Je partage avec vous la traduction (imparfaite) de l’introduction de son article:

Avant de demander à vos élèves de faire quelque chose, posez-vous la question si vous le feriez de votre plein gré, si votre réponse est non, alors ne vous attendez pas  à ce que vos élèves le fassent aussi! (Pernill Ripp – v.o. anglaise)

Je trouvais la citation fort pertinente, car l’enseignant représente à plusieurs égards le modèle auquel les apprenants s’identifient.

00 en classe
Crédits d’image: CestFranc (Blogue de l’APFV)

L’auteure couvre dans son article plusieurs points, qui m’ont sincèrement rappelés mes premières classes, mes premières consignes, mes premières incompréhensions et mes premiers sentiments d’injustice face à certaines demandes de la part de la plupart de mes professeurs.

Je ne fais aucune promotion d’insubordination ou de rejet des règles de vie d’une collectivité, la classe en l’occurrence dans cet exemple.

 Les règlements existent pour dernier recours et non pas pour les mettre en première ligne avant d’user du fameux gros bon sens. Quel que soit l’âge de la personne, il existe un moyen (une pédagogie dirions-nous ?) qui considère l’écolier ou l’apprenant comme co-responsable d’une règle de vie commune. Si nous, en tant qu’éducateurs avons la responsabilité de couvrir la matière, ce ne sont pas les règlements rigides qui nous permettrons de réussir notre mandat !

Je pense que l’école ou la salle de formation sont des lieux privilégiés pour permettre à la classe de se rappeler que nous sommes tous des personnes dignes du respect, mais tenus à nous engager au respect de nos limites et de la présence des autres.

Durant mes classes, j’avais souvent des adultes, car je m’occupais le plus souvent de formation professionnelle, j’avais à m’assurer que le cadre d’apprentissage permettrait d’éviter toutes sortes de conflits ou de situations désagréables pour l’ensemble des présents.

Il m’était facile de passer les consignes de la direction du centre de formation, fort directes et un semblant autoritaire cela n’aurait fait que pousser certaines personnes à défier les règles et faire le contraire.

Mes plus grandes batailles furent celles du besoin de mettre en sourdine les téléphones cellulaires. Que de fois je me faisais dire « Moi, il n’est pas question que j’éteigne mon cellulaire, que cela plaise ou non! » Cela commençait bien une journée de formation !
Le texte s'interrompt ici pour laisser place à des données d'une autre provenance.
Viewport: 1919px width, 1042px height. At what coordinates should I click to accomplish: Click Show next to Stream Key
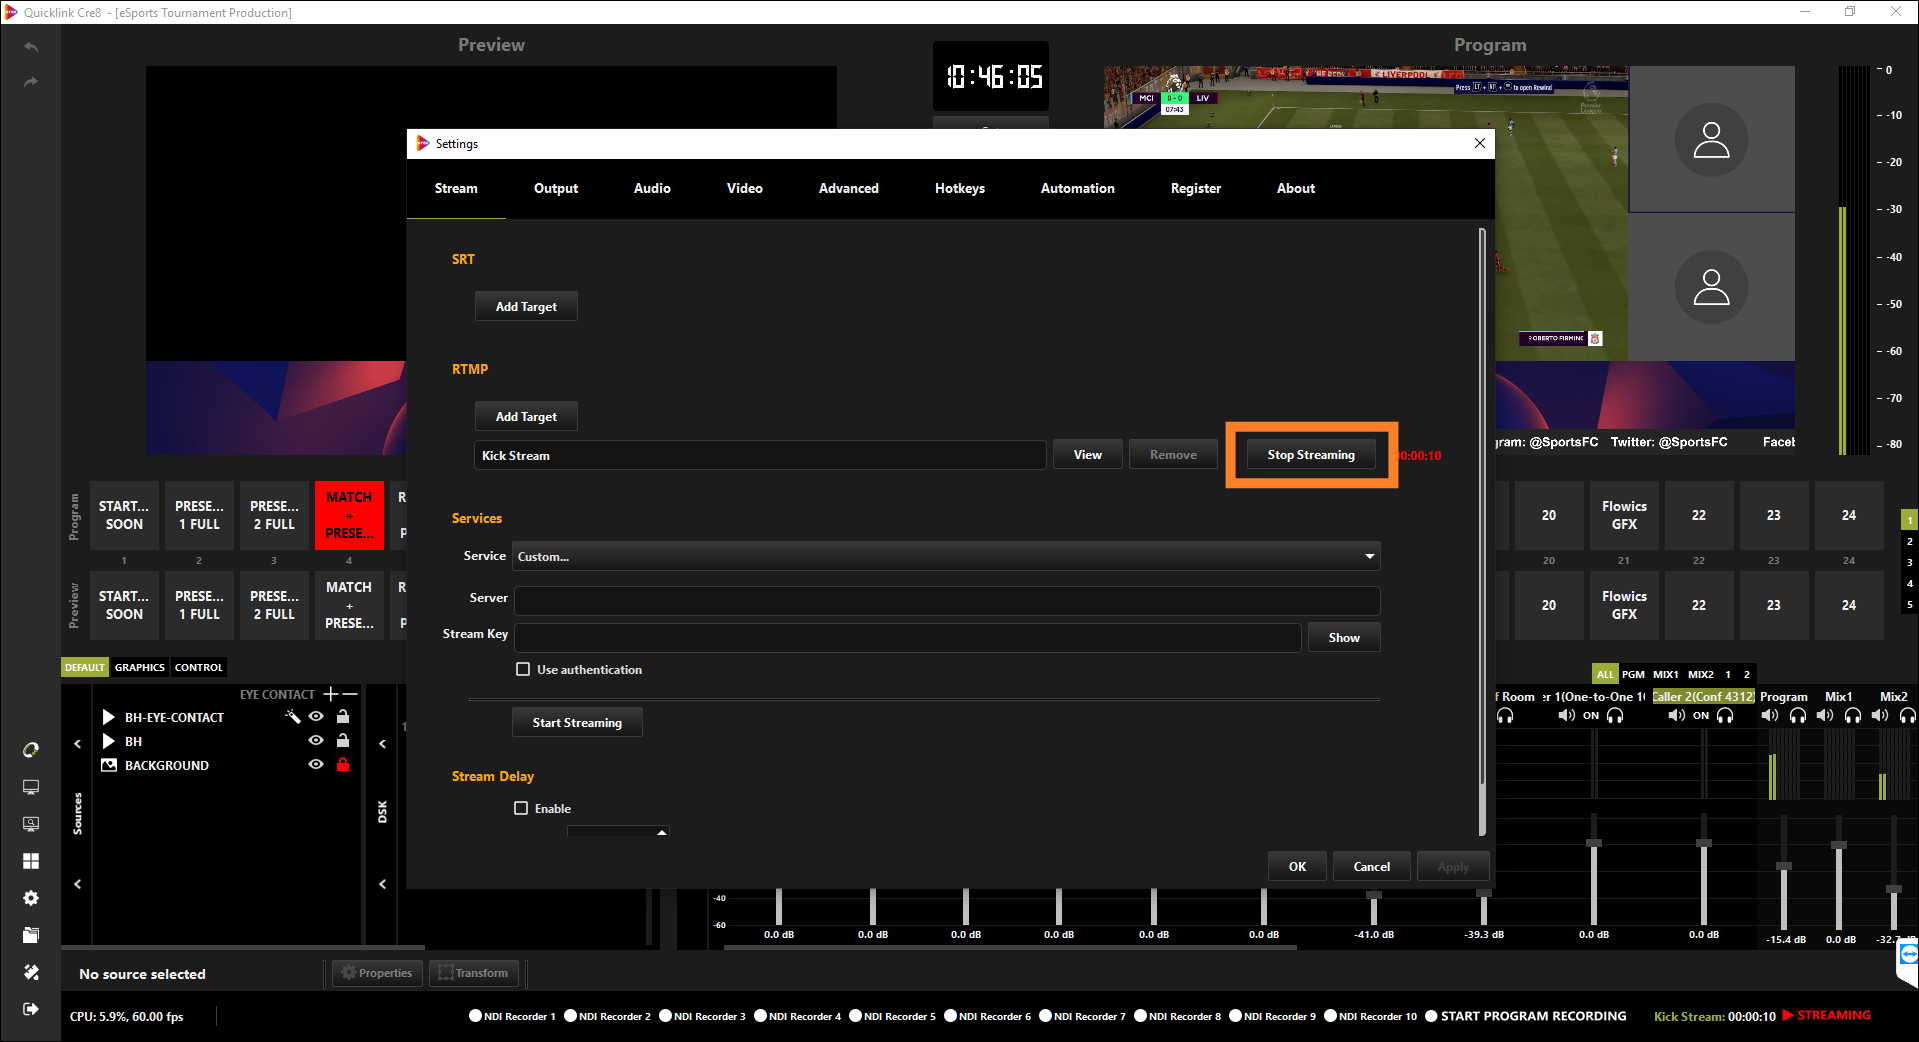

Il m’aurait été facile d’informer la direction, mais je trouvais que cela me rappelait les années d’école lorsque le professeur nous envoyait chez le proviseur ou l’inspecteur ! Cela ne m’a jamais appris quoique ce soit sinon de toujours vouloir défier le professeur, le système et la direction. Vous imaginez les conséquences !

Pour la petite histoire du téléphone cellulaire j’avoue que je fus chanceux de trouver une certaine inspiration d’un compromis qui en définitive était satisfaisant pour toute la classe. Par la suite je prêchais par l’exemple en éteignant mon appareil devant tout le monde et le déposait dans un panier jusqu’à la première pause de la journée, cela amusait les personnes qui par la suite faisaient pareil!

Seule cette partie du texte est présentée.